Saved entries:
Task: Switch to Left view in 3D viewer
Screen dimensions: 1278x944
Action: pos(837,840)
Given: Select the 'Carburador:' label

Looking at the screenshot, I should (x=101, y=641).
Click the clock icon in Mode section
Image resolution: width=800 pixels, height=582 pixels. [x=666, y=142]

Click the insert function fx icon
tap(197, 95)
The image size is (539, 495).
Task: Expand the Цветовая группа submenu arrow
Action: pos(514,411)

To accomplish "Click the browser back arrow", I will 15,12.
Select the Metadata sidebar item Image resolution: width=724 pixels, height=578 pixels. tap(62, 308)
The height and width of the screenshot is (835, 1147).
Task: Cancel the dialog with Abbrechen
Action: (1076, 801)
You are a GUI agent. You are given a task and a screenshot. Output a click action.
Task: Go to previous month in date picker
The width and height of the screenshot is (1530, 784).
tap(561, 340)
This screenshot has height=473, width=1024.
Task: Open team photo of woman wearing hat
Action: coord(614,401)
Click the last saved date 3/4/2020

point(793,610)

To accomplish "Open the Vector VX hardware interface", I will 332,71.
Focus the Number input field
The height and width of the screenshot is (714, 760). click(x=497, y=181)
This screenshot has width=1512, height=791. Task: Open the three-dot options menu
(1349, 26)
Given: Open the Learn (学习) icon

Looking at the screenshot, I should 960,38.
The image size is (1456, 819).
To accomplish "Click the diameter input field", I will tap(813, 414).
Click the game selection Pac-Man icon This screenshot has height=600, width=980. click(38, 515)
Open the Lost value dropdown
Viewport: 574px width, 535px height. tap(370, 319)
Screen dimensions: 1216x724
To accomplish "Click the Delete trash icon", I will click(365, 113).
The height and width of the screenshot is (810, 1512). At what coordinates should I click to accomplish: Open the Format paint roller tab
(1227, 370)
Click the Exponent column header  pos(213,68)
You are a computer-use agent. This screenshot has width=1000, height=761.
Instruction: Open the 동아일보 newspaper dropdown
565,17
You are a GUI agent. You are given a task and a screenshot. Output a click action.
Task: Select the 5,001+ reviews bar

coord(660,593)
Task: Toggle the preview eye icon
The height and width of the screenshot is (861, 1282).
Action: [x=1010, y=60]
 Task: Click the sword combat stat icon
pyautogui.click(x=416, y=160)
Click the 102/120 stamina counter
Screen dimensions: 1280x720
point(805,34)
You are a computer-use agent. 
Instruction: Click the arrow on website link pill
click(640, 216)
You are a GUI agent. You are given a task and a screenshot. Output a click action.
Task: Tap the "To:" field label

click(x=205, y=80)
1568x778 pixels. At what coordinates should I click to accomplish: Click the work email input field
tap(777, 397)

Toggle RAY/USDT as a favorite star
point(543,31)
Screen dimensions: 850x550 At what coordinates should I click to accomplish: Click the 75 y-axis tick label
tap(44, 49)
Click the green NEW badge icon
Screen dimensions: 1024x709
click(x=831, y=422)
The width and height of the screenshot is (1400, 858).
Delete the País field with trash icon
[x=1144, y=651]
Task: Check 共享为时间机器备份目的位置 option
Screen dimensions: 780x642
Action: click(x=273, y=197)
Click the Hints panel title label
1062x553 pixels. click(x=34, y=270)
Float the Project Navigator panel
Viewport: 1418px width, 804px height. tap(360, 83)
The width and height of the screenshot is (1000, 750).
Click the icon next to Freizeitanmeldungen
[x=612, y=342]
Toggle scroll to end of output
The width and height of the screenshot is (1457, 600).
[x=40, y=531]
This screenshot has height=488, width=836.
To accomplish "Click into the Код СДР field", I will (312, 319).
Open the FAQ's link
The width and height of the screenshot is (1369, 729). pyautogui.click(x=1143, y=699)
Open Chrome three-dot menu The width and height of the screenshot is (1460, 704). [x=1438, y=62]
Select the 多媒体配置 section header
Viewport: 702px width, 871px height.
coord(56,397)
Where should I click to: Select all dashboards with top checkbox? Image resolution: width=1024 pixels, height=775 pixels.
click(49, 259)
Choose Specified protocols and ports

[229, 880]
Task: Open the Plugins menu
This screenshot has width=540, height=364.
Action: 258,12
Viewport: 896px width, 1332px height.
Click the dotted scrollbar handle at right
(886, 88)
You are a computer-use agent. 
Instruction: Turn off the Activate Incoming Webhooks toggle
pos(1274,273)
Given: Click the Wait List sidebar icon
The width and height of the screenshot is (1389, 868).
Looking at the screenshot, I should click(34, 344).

TASK DESCRIPTION: Tally the lines above that contain "header"; give only the number.

TASK ANSWER: 2